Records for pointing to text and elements
◇ ◇ ◇ ◇

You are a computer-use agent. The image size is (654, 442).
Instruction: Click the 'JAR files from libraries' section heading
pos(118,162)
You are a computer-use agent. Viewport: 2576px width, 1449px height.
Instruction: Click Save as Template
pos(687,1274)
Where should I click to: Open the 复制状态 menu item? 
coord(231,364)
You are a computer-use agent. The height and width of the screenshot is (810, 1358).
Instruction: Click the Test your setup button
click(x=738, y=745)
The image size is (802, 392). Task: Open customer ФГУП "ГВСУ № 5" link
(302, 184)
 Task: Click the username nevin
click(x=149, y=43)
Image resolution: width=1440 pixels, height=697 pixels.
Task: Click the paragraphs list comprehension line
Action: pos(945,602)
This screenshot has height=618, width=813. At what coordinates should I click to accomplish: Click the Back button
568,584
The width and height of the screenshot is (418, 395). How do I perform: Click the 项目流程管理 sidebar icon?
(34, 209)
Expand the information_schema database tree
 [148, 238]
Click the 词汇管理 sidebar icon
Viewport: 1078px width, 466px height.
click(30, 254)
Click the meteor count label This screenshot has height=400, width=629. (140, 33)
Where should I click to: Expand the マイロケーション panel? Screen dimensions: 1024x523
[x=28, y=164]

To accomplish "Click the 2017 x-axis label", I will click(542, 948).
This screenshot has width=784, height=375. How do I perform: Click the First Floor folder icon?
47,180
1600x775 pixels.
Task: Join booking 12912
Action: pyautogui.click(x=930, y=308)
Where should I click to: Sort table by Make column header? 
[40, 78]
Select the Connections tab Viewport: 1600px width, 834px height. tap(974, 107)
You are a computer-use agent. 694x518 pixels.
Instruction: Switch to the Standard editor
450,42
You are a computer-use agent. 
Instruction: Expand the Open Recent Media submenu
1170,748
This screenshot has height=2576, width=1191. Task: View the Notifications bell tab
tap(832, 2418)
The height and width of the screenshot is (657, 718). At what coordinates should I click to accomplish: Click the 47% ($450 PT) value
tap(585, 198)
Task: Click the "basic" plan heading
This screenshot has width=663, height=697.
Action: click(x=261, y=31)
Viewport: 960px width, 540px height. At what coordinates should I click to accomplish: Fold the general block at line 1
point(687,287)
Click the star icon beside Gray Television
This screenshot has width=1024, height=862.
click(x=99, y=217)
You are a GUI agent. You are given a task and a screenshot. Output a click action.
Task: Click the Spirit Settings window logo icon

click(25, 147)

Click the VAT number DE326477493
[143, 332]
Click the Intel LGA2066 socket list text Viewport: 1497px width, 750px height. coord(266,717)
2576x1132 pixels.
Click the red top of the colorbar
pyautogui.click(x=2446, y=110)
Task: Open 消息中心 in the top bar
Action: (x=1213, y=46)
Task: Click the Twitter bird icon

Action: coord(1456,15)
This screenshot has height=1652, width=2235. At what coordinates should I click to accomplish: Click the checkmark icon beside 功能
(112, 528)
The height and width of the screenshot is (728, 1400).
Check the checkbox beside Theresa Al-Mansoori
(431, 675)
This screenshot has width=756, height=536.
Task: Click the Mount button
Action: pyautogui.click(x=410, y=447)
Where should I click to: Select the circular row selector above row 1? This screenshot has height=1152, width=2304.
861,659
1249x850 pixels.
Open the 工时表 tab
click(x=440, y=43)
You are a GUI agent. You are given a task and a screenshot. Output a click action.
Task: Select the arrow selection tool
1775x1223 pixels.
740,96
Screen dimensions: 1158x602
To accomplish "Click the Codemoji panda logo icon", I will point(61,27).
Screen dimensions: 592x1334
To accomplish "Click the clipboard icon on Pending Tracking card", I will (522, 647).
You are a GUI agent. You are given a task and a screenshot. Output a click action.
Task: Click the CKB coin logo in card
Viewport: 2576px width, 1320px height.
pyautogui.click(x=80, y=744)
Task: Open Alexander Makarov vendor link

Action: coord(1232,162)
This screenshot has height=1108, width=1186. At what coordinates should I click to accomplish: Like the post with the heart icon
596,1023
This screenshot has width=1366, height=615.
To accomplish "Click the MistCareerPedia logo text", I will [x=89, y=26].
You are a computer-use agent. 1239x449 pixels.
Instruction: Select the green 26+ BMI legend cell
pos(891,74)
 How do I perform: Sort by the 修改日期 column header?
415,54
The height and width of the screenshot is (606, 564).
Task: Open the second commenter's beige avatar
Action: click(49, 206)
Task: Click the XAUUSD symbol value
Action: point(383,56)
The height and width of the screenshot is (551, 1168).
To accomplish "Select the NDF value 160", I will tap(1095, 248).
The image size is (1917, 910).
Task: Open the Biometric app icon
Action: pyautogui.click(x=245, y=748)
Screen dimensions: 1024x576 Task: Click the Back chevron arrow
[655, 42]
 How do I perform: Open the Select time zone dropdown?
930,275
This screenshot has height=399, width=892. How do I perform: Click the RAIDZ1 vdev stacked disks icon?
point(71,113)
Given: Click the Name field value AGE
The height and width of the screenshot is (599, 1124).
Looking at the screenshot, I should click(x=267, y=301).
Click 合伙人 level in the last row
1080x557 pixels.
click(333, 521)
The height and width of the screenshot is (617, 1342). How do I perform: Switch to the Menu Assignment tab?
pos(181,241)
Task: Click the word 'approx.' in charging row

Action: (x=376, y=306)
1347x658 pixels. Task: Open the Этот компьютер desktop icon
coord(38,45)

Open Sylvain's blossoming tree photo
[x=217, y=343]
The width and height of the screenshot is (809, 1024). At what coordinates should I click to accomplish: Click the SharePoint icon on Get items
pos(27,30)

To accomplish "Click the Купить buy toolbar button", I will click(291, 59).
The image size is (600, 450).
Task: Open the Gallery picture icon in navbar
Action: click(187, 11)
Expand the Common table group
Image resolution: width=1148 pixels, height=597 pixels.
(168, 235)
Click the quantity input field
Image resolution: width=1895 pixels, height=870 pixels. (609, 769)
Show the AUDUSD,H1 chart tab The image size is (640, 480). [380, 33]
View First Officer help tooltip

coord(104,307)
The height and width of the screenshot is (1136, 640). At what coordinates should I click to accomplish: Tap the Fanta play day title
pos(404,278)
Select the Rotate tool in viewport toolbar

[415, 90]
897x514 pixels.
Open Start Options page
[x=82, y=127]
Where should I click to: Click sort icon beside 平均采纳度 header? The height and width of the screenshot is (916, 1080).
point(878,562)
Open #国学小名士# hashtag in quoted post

◇ ◇ ◇ ◇

Task to carry out: Reproduce all of the entries above verbatim, without any alteration.

The solution:
You are a computer-use agent. The image size is (654, 442).
Instruction: Click the 'JAR files from libraries' section heading
pos(118,162)
You are a computer-use agent. Viewport: 2576px width, 1449px height.
Instruction: Click Save as Template
pos(687,1274)
Where should I click to: Open the 复制状态 menu item? 
coord(231,364)
You are a computer-use agent. The height and width of the screenshot is (810, 1358).
Instruction: Click the Test your setup button
click(x=738, y=745)
The image size is (802, 392). Task: Open customer ФГУП "ГВСУ № 5" link
(302, 184)
 Task: Click the username nevin
click(x=149, y=43)
Image resolution: width=1440 pixels, height=697 pixels.
Task: Click the paragraphs list comprehension line
Action: pos(945,602)
This screenshot has height=618, width=813. At what coordinates should I click to accomplish: Click the Back button
568,584
The width and height of the screenshot is (418, 395). How do I perform: Click the 项目流程管理 sidebar icon?
(34, 209)
Expand the information_schema database tree
 [148, 238]
Click the 词汇管理 sidebar icon
Viewport: 1078px width, 466px height.
click(30, 254)
Click the meteor count label This screenshot has height=400, width=629. (140, 33)
Where should I click to: Expand the マイロケーション panel? Screen dimensions: 1024x523
[x=28, y=164]

To accomplish "Click the 2017 x-axis label", I will click(542, 948).
This screenshot has width=784, height=375. How do I perform: Click the First Floor folder icon?
47,180
1600x775 pixels.
Task: Join booking 12912
Action: pyautogui.click(x=930, y=308)
Where should I click to: Sort table by Make column header? 
[40, 78]
Select the Connections tab Viewport: 1600px width, 834px height. tap(974, 107)
You are a computer-use agent. 694x518 pixels.
Instruction: Switch to the Standard editor
450,42
You are a computer-use agent. 
Instruction: Expand the Open Recent Media submenu
1170,748
This screenshot has height=2576, width=1191. Task: View the Notifications bell tab
tap(832, 2418)
The height and width of the screenshot is (657, 718). At what coordinates should I click to accomplish: Click the 47% ($450 PT) value
tap(585, 198)
Task: Click the "basic" plan heading
This screenshot has width=663, height=697.
Action: click(x=261, y=31)
Viewport: 960px width, 540px height. At what coordinates should I click to accomplish: Fold the general block at line 1
point(687,287)
Click the star icon beside Gray Television
This screenshot has width=1024, height=862.
click(x=99, y=217)
You are a GUI agent. You are given a task and a screenshot. Output a click action.
Task: Click the Spirit Settings window logo icon

click(25, 147)

Click the VAT number DE326477493
[143, 332]
Click the Intel LGA2066 socket list text Viewport: 1497px width, 750px height. coord(266,717)
2576x1132 pixels.
Click the red top of the colorbar
pyautogui.click(x=2446, y=110)
Task: Open 消息中心 in the top bar
Action: (x=1213, y=46)
Task: Click the Twitter bird icon

Action: coord(1456,15)
This screenshot has height=1652, width=2235. At what coordinates should I click to accomplish: Click the checkmark icon beside 功能
(112, 528)
The height and width of the screenshot is (728, 1400).
Check the checkbox beside Theresa Al-Mansoori
(431, 675)
This screenshot has width=756, height=536.
Task: Click the Mount button
Action: pyautogui.click(x=410, y=447)
Where should I click to: Select the circular row selector above row 1? This screenshot has height=1152, width=2304.
861,659
1249x850 pixels.
Open the 工时表 tab
click(x=440, y=43)
You are a GUI agent. You are given a task and a screenshot. Output a click action.
Task: Select the arrow selection tool
1775x1223 pixels.
740,96
Screen dimensions: 1158x602
To accomplish "Click the Codemoji panda logo icon", I will point(61,27).
Screen dimensions: 592x1334
To accomplish "Click the clipboard icon on Pending Tracking card", I will (522, 647).
You are a GUI agent. You are given a task and a screenshot. Output a click action.
Task: Click the CKB coin logo in card
Viewport: 2576px width, 1320px height.
pyautogui.click(x=80, y=744)
Task: Open Alexander Makarov vendor link

Action: coord(1232,162)
This screenshot has height=1108, width=1186. At what coordinates should I click to accomplish: Like the post with the heart icon
596,1023
This screenshot has width=1366, height=615.
To accomplish "Click the MistCareerPedia logo text", I will [x=89, y=26].
You are a computer-use agent. 1239x449 pixels.
Instruction: Select the green 26+ BMI legend cell
pos(891,74)
 How do I perform: Sort by the 修改日期 column header?
415,54
The height and width of the screenshot is (606, 564).
Task: Open the second commenter's beige avatar
Action: click(49, 206)
Task: Click the XAUUSD symbol value
Action: point(383,56)
The height and width of the screenshot is (551, 1168).
To accomplish "Select the NDF value 160", I will tap(1095, 248).
The image size is (1917, 910).
Task: Open the Biometric app icon
Action: pyautogui.click(x=245, y=748)
Screen dimensions: 1024x576 Task: Click the Back chevron arrow
[655, 42]
 How do I perform: Open the Select time zone dropdown?
930,275
This screenshot has height=399, width=892. How do I perform: Click the RAIDZ1 vdev stacked disks icon?
point(71,113)
Given: Click the Name field value AGE
The height and width of the screenshot is (599, 1124).
Looking at the screenshot, I should click(x=267, y=301).
Click 合伙人 level in the last row
1080x557 pixels.
click(333, 521)
The height and width of the screenshot is (617, 1342). How do I perform: Switch to the Menu Assignment tab?
pos(181,241)
Task: Click the word 'approx.' in charging row

Action: (x=376, y=306)
1347x658 pixels. Task: Open the Этот компьютер desktop icon
coord(38,45)

Open Sylvain's blossoming tree photo
[x=217, y=343]
The width and height of the screenshot is (809, 1024). At what coordinates should I click to accomplish: Click the SharePoint icon on Get items
pos(27,30)

To accomplish "Click the Купить buy toolbar button", I will click(291, 59).
The image size is (600, 450).
Task: Open the Gallery picture icon in navbar
Action: click(187, 11)
Expand the Common table group
Image resolution: width=1148 pixels, height=597 pixels.
(168, 235)
Click the quantity input field
Image resolution: width=1895 pixels, height=870 pixels. (609, 769)
Show the AUDUSD,H1 chart tab The image size is (640, 480). [380, 33]
View First Officer help tooltip

coord(104,307)
The height and width of the screenshot is (1136, 640). At what coordinates should I click to accomplish: Tap the Fanta play day title
pos(404,278)
Select the Rotate tool in viewport toolbar

[415, 90]
897x514 pixels.
Open Start Options page
[x=82, y=127]
Where should I click to: Click sort icon beside 平均采纳度 header? The height and width of the screenshot is (916, 1080).
point(878,562)
Open #国学小名士# hashtag in quoted post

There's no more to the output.